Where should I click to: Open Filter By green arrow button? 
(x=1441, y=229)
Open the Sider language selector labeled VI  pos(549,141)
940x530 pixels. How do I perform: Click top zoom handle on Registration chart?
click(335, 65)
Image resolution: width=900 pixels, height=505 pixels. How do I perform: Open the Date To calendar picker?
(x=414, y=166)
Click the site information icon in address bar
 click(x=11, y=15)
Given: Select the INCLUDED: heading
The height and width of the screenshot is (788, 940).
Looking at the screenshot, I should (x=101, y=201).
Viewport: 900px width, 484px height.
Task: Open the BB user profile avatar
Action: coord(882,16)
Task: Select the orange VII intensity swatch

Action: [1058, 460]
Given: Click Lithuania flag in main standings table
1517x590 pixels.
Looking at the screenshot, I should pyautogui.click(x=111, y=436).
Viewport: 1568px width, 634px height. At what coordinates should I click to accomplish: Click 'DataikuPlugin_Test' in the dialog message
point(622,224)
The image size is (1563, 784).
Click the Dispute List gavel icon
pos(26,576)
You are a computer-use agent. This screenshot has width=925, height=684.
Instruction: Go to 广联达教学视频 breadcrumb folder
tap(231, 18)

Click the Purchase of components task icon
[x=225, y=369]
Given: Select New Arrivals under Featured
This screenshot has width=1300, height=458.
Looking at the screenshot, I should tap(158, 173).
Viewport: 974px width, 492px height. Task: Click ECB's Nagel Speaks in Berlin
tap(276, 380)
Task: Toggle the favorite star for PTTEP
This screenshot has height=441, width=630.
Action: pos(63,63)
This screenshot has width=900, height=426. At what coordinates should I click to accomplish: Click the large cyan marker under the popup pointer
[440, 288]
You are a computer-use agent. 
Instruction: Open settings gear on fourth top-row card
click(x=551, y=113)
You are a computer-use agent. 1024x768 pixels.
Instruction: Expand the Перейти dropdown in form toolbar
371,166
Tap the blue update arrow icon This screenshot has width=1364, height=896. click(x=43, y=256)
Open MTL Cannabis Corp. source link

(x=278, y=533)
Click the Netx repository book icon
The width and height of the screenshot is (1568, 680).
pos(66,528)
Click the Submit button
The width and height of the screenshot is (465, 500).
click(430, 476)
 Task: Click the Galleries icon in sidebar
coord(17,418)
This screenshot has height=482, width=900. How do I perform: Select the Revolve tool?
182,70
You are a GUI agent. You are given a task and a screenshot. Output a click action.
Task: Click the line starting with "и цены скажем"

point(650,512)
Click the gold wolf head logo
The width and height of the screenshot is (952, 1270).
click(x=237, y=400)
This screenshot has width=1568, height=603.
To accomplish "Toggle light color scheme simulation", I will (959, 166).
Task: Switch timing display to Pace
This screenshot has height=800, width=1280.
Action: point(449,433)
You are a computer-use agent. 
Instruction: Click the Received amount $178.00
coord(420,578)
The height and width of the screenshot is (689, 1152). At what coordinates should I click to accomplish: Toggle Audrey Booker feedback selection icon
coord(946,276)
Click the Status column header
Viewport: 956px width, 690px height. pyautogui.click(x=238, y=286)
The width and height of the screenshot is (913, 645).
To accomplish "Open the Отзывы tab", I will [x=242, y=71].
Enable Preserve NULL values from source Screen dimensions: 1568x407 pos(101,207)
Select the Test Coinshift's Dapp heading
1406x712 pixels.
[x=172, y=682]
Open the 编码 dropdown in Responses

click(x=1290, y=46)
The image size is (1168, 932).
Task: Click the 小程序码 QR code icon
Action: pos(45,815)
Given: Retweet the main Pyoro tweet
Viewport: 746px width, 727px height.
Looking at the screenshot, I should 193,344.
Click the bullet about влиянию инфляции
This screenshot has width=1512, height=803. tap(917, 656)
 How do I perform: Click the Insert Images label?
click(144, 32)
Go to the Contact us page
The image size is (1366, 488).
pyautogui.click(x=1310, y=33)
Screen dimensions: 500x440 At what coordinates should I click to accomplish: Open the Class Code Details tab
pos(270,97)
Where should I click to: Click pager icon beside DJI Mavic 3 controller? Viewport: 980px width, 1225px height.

◆ **The task**:
Could you retype every record above exactly as written?

◆ **Finished exercise**:
Where should I click to: Open Filter By green arrow button? 
(x=1441, y=229)
Open the Sider language selector labeled VI  pos(549,141)
940x530 pixels. How do I perform: Click top zoom handle on Registration chart?
click(335, 65)
Image resolution: width=900 pixels, height=505 pixels. How do I perform: Open the Date To calendar picker?
(x=414, y=166)
Click the site information icon in address bar
 click(x=11, y=15)
Given: Select the INCLUDED: heading
The height and width of the screenshot is (788, 940).
Looking at the screenshot, I should (x=101, y=201).
Viewport: 900px width, 484px height.
Task: Open the BB user profile avatar
Action: coord(882,16)
Task: Select the orange VII intensity swatch

Action: [1058, 460]
Given: Click Lithuania flag in main standings table
1517x590 pixels.
Looking at the screenshot, I should pyautogui.click(x=111, y=436).
Viewport: 1568px width, 634px height. At what coordinates should I click to accomplish: Click 'DataikuPlugin_Test' in the dialog message
point(622,224)
The image size is (1563, 784).
Click the Dispute List gavel icon
pos(26,576)
You are a computer-use agent. This screenshot has width=925, height=684.
Instruction: Go to 广联达教学视频 breadcrumb folder
tap(231, 18)

Click the Purchase of components task icon
[x=225, y=369]
Given: Select New Arrivals under Featured
This screenshot has width=1300, height=458.
Looking at the screenshot, I should tap(158, 173).
Viewport: 974px width, 492px height. Task: Click ECB's Nagel Speaks in Berlin
tap(276, 380)
Task: Toggle the favorite star for PTTEP
This screenshot has height=441, width=630.
Action: pos(63,63)
This screenshot has width=900, height=426. At what coordinates should I click to accomplish: Click the large cyan marker under the popup pointer
[440, 288]
You are a computer-use agent. 
Instruction: Open settings gear on fourth top-row card
click(x=551, y=113)
You are a computer-use agent. 1024x768 pixels.
Instruction: Expand the Перейти dropdown in form toolbar
371,166
Tap the blue update arrow icon This screenshot has width=1364, height=896. click(x=43, y=256)
Open MTL Cannabis Corp. source link

(x=278, y=533)
Click the Netx repository book icon
The width and height of the screenshot is (1568, 680).
pos(66,528)
Click the Submit button
The width and height of the screenshot is (465, 500).
click(430, 476)
 Task: Click the Galleries icon in sidebar
coord(17,418)
This screenshot has height=482, width=900. How do I perform: Select the Revolve tool?
182,70
You are a GUI agent. You are given a task and a screenshot. Output a click action.
Task: Click the line starting with "и цены скажем"

point(650,512)
Click the gold wolf head logo
The width and height of the screenshot is (952, 1270).
click(x=237, y=400)
This screenshot has width=1568, height=603.
To accomplish "Toggle light color scheme simulation", I will (959, 166).
Task: Switch timing display to Pace
This screenshot has height=800, width=1280.
Action: point(449,433)
You are a computer-use agent. 
Instruction: Click the Received amount $178.00
coord(420,578)
The height and width of the screenshot is (689, 1152). At what coordinates should I click to accomplish: Toggle Audrey Booker feedback selection icon
coord(946,276)
Click the Status column header
Viewport: 956px width, 690px height. pyautogui.click(x=238, y=286)
The width and height of the screenshot is (913, 645).
To accomplish "Open the Отзывы tab", I will [x=242, y=71].
Enable Preserve NULL values from source Screen dimensions: 1568x407 pos(101,207)
Select the Test Coinshift's Dapp heading
1406x712 pixels.
[x=172, y=682]
Open the 编码 dropdown in Responses

click(x=1290, y=46)
The image size is (1168, 932).
Task: Click the 小程序码 QR code icon
Action: pos(45,815)
Given: Retweet the main Pyoro tweet
Viewport: 746px width, 727px height.
Looking at the screenshot, I should 193,344.
Click the bullet about влиянию инфляции
This screenshot has width=1512, height=803. tap(917, 656)
 How do I perform: Click the Insert Images label?
click(144, 32)
Go to the Contact us page
The image size is (1366, 488).
pyautogui.click(x=1310, y=33)
Screen dimensions: 500x440 At what coordinates should I click to accomplish: Open the Class Code Details tab
pos(270,97)
Where should I click to: Click pager icon beside DJI Mavic 3 controller? Viewport: 980px width, 1225px height.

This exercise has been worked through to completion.